15. Join A Community Group and Meet People

Did you know SmartShanghai has nearly 150 community groups listed in our Community Directory? Just a sampling (there are 127 more):

Mahjong Club for Foreigners, Superwomen in Data, Royal Asiatic Society China, Latinas Clan, Ladies Who Tech, Chopsuey, Asian Bananas, Girl Gone International, Historic Shanghai, Game Time Shanghai, Shanghaied Dragons, LinkedIn Local, Shaving in the Dark, A Shanghai Poetry Zine, Literary Shanghai, Unravel, The Shanghai Writing Workshop, CieCas classes, Shanghai Mamas

*deep inhale*

See them all here.

16. Go Full Hermit with a Home Cinema

Being alone gets a bad rap. But it doesn’t have to be lonely or boring. Sometimes being in your own company can be much more enjoyable than the company of others. Unless those others are Why Women Kill, The Mandalorian and Love, Death and Robots. Yep, do it. Dooo it. Go all in and make yourself a home theater with a simple Taobao purchase (#3 on the list). Emerge three days later covered in food crumbs and empty water bottles, just in time for your Monday morning work meeting.

17. Learn To Dance

Can't dance? Two left feet? Shanghai's not short on dance floors, or people who know how to use them, and they didn't all start out with pool noddle hips. Everyone starts with dry pasta hips. Try out one of the dozens of dance studios around town and then, once you've psyched yourself up with enough booze, put your new skills to the test at one of the regular dance nights. For example, here're just six regular salsa nights.
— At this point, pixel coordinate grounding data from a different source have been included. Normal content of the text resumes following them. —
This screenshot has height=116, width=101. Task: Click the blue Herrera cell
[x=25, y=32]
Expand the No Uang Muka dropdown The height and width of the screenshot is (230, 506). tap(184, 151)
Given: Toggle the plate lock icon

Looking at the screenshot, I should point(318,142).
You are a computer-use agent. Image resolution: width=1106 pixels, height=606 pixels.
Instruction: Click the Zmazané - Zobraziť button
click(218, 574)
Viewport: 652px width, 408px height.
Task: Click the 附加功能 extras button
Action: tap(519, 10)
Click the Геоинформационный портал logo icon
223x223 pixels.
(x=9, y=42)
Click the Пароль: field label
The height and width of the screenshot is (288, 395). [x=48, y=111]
18. Explore Shanghai’s Art Scene

The private museums, the public museums, the old guard at m50, the new blue-chip galleries on the Bund, the first “night time museum”, the big 5-year tie-up with Centre PompidouShanghai’s art scene has grown by leaps and bounds in the past few years. Many people say it’s now eclipsed Beijing as the capital of the country’s art world. Suck it Beijing! Take it upon yourself to find out why.

19. Join a Gym

There are really too many options for fitness in 2020 Shanghai. You can still do the straight-up gym/personal trainer experience at places like Pure Fitness, the small but hanging on gym at Ambassy Club, popular and kinda-still-trendy Z&B, the local super-chain Will’s, the extra-affordable Physical. Or if you’d rather workout at 1am with no one around, these 24-hour gyms have opened up. And that’s barely scratching the surface. See our full list of fitness centers here. Or, if your Chinese is up to scratch, check out the hundreds of other gyms listed here.
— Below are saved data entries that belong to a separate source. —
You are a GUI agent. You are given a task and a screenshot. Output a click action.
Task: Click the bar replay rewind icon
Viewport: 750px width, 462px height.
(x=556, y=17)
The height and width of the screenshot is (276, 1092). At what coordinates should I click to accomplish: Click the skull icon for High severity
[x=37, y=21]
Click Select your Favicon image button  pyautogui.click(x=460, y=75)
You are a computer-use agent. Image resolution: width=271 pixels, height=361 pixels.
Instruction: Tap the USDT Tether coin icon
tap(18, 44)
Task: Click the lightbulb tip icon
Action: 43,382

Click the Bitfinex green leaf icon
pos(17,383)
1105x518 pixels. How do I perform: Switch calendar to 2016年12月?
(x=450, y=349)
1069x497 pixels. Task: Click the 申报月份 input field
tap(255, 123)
Then you’ve got classes (Z&B again) and specialists like the super-popular F45, an Aussie chain whose thing is 45-minute circuit training sessions, or American tech HIIT franchise Orangetheory, not to mention venues like Ringside Boxing, Golden Gloves, Spinback, Taiwan’s SpaceCycle, the Capoeira Mandinga school on Fuxing Lu for a sport that’s a combination of martial arts, dance and acrobatics, or the FitFam organization which does FREE group workouts, outdoors, psychotically early in the mornings.

20. Do Something to Make Your Life Easier

Get a (temporary) driver's license, figure out how to get everything and anything delivered with Ele.me, become an Alipay pro, sort out your work visa, pay for the Metro with Apple Pay, soundproof your noisy apartment, upgrade your internet, learn to courier stuff, figure out the airport e-channel, have a tech repair person come to your home, find a nanny, fix all the stuff that's wrong with your apartment, or end the headaches with your current apartment and get a new one.